Equipping middleware¶
AgentScope packs a set of hooks into a single MiddlewareBase implementation — one middleware class can implement any subset of the 5 hooks (the rest default to next.apply(input)). Pass the instances to the builder’s middlewares(...):
import io.agentscope.core.ReActAgent;
import io.agentscope.core.middleware.MiddlewareBase;
import io.agentscope.core.tracing.OtelTracingMiddleware;
import java.util.List;
ReActAgent agent =
ReActAgent.builder()
.name("assistant")
.sysPrompt("You are a helpful assistant.")
.model(model)
.toolkit(toolkit)
.middlewares(List.of(new OtelTracingMiddleware()))
.build();
middleware(...) (singular) appends one; middlewares(...) accepts List<? extends MiddlewareBase>. Hooks not implemented by a middleware are skipped at zero cost.
Built-in middlewares¶
OtelTracingMiddleware¶
OtelTracingMiddleware (io.agentscope.core.tracing) wires up OpenTelemetry tracing for the agent lifecycle. It instruments onAgent, onModelCall, onActing, producing nested spans:
invoke_agent <name>— wraps a full replychat <model>— wraps each model API callexecute_tool <name>— wraps each tool execution
When no OpenTelemetry SDK is configured (only the default no-op provider), every hook short-circuits to next.apply(input) — near-zero overhead.

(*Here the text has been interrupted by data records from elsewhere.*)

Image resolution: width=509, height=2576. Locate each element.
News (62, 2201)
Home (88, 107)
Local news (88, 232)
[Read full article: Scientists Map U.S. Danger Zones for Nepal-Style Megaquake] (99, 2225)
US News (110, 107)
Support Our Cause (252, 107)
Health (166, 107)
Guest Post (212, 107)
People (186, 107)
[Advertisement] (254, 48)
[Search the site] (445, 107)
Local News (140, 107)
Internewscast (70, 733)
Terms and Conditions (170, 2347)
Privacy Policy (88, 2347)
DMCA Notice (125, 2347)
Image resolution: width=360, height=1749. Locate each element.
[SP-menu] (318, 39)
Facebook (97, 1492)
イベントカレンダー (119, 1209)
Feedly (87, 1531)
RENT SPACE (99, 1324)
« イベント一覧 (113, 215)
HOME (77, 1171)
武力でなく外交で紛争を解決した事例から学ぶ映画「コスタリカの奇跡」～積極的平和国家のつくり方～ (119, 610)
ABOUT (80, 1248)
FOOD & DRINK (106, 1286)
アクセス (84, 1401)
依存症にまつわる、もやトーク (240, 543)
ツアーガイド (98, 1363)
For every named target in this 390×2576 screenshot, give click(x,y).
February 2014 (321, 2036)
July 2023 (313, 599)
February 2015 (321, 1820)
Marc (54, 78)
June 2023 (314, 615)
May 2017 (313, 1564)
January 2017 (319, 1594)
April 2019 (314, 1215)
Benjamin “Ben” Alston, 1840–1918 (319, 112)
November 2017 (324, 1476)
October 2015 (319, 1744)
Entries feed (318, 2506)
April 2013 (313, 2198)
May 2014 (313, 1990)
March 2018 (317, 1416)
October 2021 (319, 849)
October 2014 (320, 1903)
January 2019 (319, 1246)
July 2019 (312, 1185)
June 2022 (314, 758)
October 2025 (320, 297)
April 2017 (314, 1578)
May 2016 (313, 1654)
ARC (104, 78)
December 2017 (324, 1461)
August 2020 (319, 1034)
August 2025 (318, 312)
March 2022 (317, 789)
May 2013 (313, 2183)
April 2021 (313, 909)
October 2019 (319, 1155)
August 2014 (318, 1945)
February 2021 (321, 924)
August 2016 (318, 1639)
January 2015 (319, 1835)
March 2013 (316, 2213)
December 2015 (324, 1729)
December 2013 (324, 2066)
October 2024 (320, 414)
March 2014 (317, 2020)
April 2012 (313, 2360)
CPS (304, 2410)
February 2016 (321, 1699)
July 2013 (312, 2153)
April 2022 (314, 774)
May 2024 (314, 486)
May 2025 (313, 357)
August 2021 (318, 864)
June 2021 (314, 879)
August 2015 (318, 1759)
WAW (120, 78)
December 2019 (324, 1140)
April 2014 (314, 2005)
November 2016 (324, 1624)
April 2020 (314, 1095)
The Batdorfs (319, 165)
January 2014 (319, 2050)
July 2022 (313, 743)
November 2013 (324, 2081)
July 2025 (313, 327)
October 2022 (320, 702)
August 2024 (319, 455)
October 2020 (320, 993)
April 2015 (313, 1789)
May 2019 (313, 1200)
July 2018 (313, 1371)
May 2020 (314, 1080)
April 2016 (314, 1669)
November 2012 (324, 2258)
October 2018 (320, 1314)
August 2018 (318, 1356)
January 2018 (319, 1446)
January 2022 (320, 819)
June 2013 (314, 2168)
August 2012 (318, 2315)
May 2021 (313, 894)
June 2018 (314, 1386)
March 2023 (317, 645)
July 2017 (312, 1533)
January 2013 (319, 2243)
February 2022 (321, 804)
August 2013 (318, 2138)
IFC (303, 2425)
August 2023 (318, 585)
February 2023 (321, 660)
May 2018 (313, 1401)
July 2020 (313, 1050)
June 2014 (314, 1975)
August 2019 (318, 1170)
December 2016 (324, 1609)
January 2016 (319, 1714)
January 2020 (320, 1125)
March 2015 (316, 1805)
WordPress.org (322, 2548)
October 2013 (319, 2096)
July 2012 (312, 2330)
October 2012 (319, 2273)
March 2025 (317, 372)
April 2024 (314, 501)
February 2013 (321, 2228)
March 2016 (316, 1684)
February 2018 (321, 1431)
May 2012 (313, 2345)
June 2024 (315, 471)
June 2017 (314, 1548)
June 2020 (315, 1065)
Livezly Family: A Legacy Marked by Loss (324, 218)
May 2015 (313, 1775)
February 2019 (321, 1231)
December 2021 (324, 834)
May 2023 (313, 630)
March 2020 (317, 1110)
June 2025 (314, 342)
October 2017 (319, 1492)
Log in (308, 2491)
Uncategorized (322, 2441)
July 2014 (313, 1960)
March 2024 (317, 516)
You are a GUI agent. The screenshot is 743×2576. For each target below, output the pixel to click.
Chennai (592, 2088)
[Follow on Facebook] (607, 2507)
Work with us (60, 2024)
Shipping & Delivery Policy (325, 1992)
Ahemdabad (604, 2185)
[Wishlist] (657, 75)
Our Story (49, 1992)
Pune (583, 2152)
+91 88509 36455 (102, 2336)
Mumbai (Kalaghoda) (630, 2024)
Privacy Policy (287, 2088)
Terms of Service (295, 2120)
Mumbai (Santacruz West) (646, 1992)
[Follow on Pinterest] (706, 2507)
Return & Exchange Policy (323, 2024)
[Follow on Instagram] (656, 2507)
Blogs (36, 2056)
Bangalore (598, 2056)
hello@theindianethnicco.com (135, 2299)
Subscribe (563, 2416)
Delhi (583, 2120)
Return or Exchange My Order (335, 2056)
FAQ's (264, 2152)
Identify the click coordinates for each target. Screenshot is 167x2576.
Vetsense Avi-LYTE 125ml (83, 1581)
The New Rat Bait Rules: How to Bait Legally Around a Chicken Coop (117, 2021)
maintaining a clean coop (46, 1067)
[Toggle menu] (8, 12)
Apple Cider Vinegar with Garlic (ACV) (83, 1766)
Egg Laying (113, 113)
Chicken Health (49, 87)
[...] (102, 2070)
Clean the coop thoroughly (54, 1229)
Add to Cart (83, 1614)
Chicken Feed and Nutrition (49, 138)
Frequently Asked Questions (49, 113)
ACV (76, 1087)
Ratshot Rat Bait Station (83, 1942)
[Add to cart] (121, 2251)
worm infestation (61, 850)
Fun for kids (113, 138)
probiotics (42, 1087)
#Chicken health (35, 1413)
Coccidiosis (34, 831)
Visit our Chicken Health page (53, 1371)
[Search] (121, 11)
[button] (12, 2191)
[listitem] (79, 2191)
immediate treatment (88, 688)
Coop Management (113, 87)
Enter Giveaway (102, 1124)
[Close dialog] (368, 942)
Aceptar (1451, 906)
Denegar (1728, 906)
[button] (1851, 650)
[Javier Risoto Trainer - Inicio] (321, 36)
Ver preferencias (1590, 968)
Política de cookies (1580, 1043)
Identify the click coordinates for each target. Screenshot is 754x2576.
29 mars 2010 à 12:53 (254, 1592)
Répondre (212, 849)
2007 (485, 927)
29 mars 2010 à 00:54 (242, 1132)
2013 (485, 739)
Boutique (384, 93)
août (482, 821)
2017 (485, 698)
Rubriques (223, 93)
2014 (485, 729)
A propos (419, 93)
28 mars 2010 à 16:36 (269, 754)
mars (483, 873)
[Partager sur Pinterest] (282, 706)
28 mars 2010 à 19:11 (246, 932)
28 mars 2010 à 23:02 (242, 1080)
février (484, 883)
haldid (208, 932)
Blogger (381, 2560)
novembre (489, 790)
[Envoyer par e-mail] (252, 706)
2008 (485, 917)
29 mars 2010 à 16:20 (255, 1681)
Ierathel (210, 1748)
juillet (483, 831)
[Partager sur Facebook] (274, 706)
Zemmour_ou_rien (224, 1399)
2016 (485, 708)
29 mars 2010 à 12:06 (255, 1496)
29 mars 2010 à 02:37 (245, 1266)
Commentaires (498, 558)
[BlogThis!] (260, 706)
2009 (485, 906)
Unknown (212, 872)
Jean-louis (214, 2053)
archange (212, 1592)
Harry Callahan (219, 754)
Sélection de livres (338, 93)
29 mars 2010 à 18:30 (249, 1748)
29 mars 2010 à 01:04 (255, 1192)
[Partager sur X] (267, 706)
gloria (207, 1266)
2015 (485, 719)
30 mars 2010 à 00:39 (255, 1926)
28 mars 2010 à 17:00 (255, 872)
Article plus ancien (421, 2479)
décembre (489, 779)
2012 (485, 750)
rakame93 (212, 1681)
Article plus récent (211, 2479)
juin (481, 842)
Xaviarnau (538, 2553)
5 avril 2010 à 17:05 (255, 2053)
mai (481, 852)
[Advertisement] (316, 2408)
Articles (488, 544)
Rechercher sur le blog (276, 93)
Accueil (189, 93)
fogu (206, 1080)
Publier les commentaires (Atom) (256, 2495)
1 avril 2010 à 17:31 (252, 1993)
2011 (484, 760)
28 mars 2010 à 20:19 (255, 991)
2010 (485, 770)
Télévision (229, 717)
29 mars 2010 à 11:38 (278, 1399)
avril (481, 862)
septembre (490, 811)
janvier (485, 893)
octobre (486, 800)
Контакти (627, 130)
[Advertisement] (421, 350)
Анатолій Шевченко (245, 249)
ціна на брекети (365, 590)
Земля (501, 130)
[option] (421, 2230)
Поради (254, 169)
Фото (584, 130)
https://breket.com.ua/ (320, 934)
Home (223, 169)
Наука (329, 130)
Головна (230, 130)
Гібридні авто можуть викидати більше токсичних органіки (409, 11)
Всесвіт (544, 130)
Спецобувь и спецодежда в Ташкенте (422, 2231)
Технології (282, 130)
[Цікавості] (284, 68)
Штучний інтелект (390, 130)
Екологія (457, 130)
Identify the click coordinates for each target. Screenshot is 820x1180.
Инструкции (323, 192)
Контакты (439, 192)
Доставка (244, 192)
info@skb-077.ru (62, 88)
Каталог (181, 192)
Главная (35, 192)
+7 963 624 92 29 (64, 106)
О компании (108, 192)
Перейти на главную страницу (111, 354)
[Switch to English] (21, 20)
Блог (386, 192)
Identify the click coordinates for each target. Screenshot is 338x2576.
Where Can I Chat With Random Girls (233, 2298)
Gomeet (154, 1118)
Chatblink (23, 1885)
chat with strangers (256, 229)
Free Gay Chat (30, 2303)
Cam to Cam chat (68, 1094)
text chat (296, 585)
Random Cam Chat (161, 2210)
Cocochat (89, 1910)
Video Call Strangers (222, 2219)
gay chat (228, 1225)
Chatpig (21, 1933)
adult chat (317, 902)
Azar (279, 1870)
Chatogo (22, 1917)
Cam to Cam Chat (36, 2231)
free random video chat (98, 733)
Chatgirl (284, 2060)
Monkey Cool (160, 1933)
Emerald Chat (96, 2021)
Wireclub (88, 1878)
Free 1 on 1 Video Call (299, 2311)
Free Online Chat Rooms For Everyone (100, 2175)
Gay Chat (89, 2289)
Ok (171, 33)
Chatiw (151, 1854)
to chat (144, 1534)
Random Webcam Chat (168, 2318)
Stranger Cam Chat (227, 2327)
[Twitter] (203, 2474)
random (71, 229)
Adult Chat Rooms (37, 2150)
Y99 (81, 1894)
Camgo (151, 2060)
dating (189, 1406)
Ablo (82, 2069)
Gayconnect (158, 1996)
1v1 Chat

Initialise the OpenTelemetry SDK in your process (OTLP exporter, SdkTracerProvider, OpenTelemetrySdk.builder().setTracerProvider(...).buildAndRegisterGlobal()) and then equip the middleware:
import io.agentscope.core.ReActAgent;
import io.agentscope.core.tracing.OtelTracingMiddleware;
import java.util.List;
ReActAgent agent =
ReActAgent.builder()
.name("assistant")
.sysPrompt("You are a helpful assistant.")
.model(model)
.toolkit(toolkit)
.middlewares(List.of(new OtelTracingMiddleware()))
.build();
Each reply produces a nested span tree with attributes such as agent name, session ID, model name, token counts, tool name, and inputs.
TaskReminderMiddleware¶
TaskReminderMiddleware (io.agentscope.core.middleware) pairs with the built-in TodoTools: before every reasoning step it renders the current AgentState.tasksContext as a <system-reminder> and injects it into the context, keeping long-running tasks aligned with the plan.
Enable it together with TodoTools via enableTaskList(true):
import io.agentscope.core.ReActAgent;
import io.agentscope.core.tool.Toolkit;
import io.agentscope.core.tool.builtin.TodoTools;
Toolkit toolkit = new Toolkit();
toolkit.registerTool(new TodoTools());
ReActAgent agent =
ReActAgent.builder()
.name("planner")
.sysPrompt("You plan tasks step by step.")
.model(model)
.toolkit(toolkit)
.enableTaskList(true)
.build();
Custom middleware¶
Implement MiddlewareBase (io.agentscope.core.middleware) and override only the hooks you need.
Each onion hook receives a next function — calling next.apply(input) enters the next layer. You can insert logic before or after, or use Reactor operators (doOnNext / flatMap / map, …) to observe and rewrite the event stream.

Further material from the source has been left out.